TASK TO COMPLETE » Copy the passage about prison life word for word, from "It took a while" to "from the herd.".

PASSAGE GIVEN »
To outsiders, our rituals made us seem a little crazy. (“Those three amigos are loco,” they’d say.) We made up words and ways of speaking that only we could understand. Warren, Spencer and I adopted new names for ourselves — Chip, Din, and Pep, respectively — based loosely on a skit on Adult Swim’s “Tim and Eric Awesome Show, Great Job!” We didn’t know exactly why the skit seemed central to our new circumstances, but whatever the reason, it went deep, as if the absurdity of the show mirrored the absurdity of our prison lives and life itself.

In time, this little madness grew into a philosophy of sorts, an ideal we strived toward that paradoxically only seemed attainable within prison. To do so, we needed to give ourselves up to this thing, this belief, this way of being. No one word could possibly define it, but we had to give it a name. We called it the “din.”

Prison is the great equalizer. Everyone plays by the same rules. Although many factors are out of your control, you have to walk a fine line between mettle and modesty to survive, all while trying not to draw too much attention to yourself. In many ways, prison is like a rowdy, high-stakes middle school full of aggressive and confrontational men all constantly and at once seeking to demonstrate masculine superiority, stoked by enough gossip to put a sewing circle to shame. Almost every day you’d hear rumors going around, complete fabrications started for someone’s own self-interest or amusement. But it was hearsay with real consequences, and so you had to stay on top of it. We even had a name for the rumor mill: “inmate.com.” For example, you’d hear guys start conversations like, “Yo, man, I heard on inmate.com…” or “According to inmate.com…” followed by some absurd statement that was almost certainly incorrect, like a prison version of the telephone game.

It took a while to accept that my old life was gone, that I’d be a completely different person after this experience. Prison changes you, there’s no question about it, but how you let it change you often dictates how you’ll bid, and accordingly, the direction your life will go.

Due to a lack of rehabilitative outlets, most guys continued their same lifestyle as before prison. Although one’s environment may have changed, the hustle did not. To go against this way of life meant to go against a deeply ingrained ideology of survival, one born out of inequity and practiced through self-preservation. In this sense, for many, it was not only unnatural but perilous to go against the long-established prison order — after all, no one wants to be culled from the herd.

Terms like “rehabilitation” were regularly tossed around by prosecutors, judges, probation officers and prison officials. Year after year, you’d wait for the rehabilitation to take effect, but nothing ever happened. Early into my sentence, it became clear that to make any sort of positive change in your life, you’d have to do it completely on your own, and against all odds.

DATASET »
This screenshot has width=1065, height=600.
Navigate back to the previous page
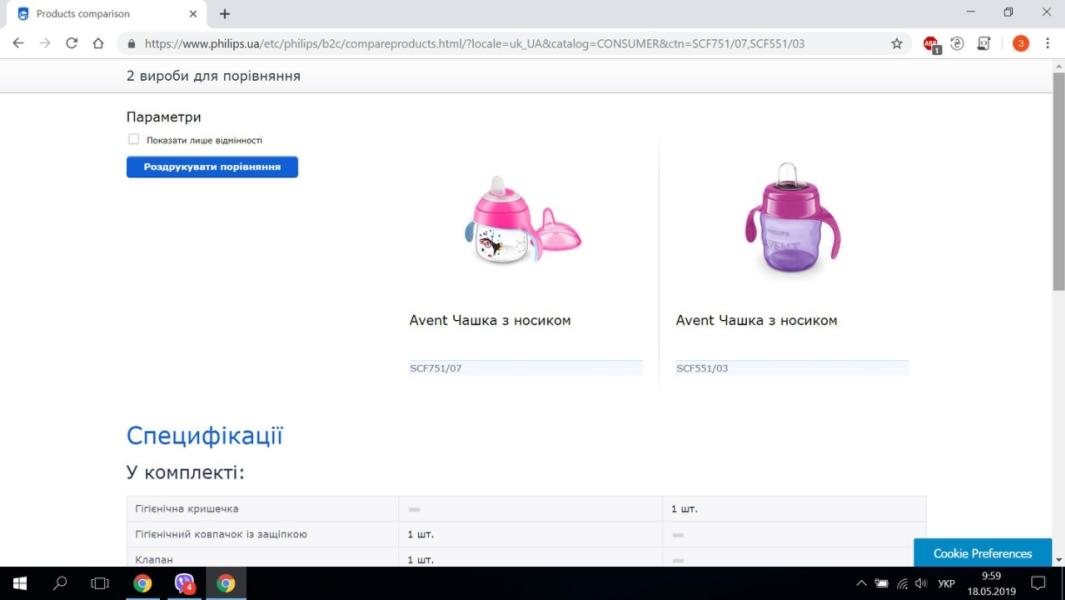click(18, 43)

...

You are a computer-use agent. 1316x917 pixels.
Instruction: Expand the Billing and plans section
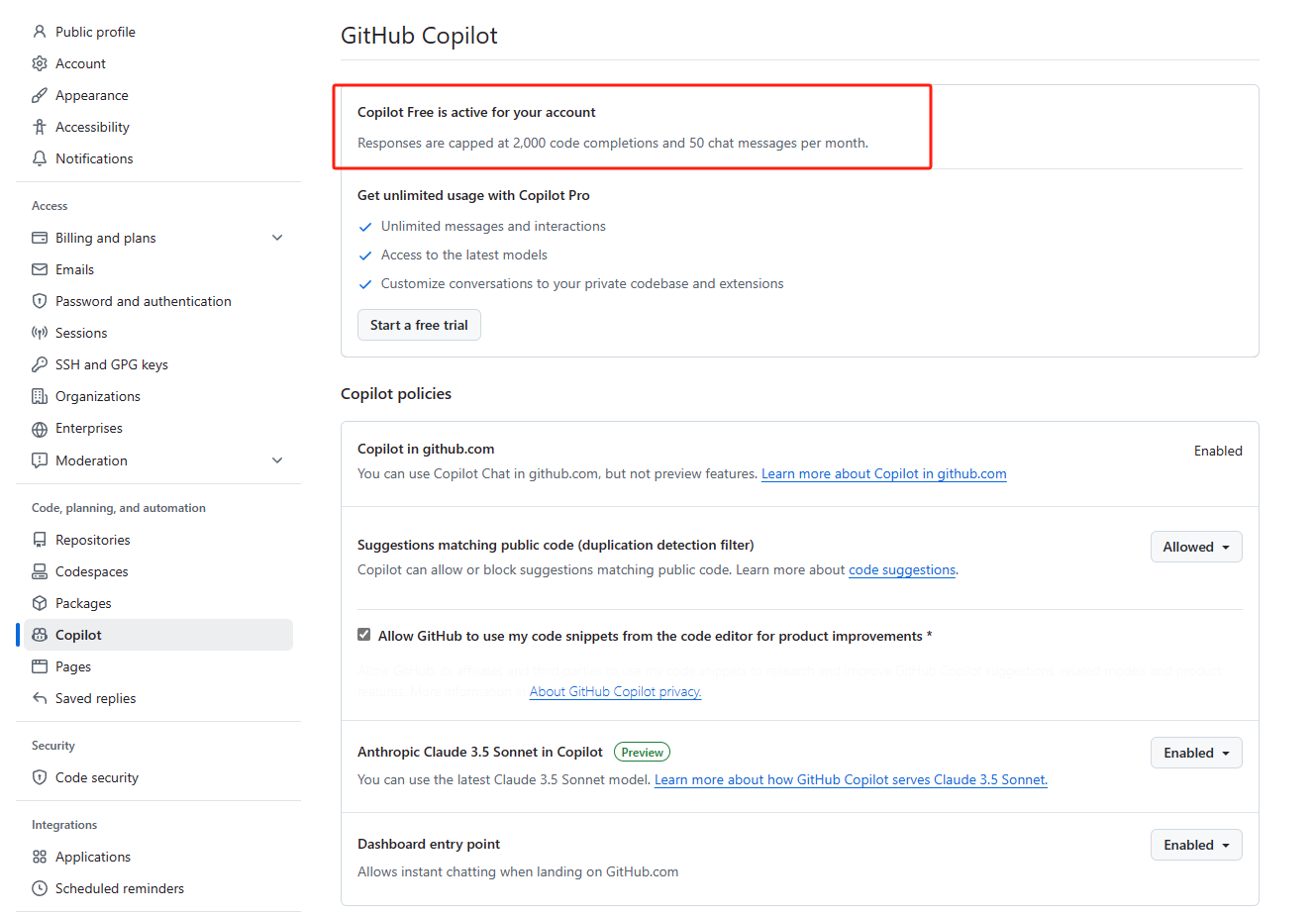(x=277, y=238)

REPLY »
It took a while to accept that my old life was gone, that I’d be a completely different person after this experience. Prison changes you, there’s no question about it, but how you let it change you often dictates how you’ll bid, and accordingly, the direction your life will go.

Due to a lack of rehabilitative outlets, most guys continued their same lifestyle as before prison. Although one’s environment may have changed, the hustle did not. To go against this way of life meant to go against a deeply ingrained ideology of survival, one born out of inequity and practiced through self-preservation. In this sense, for many, it was not only unnatural but perilous to go against the long-established prison order — after all, no one wants to be culled from the herd.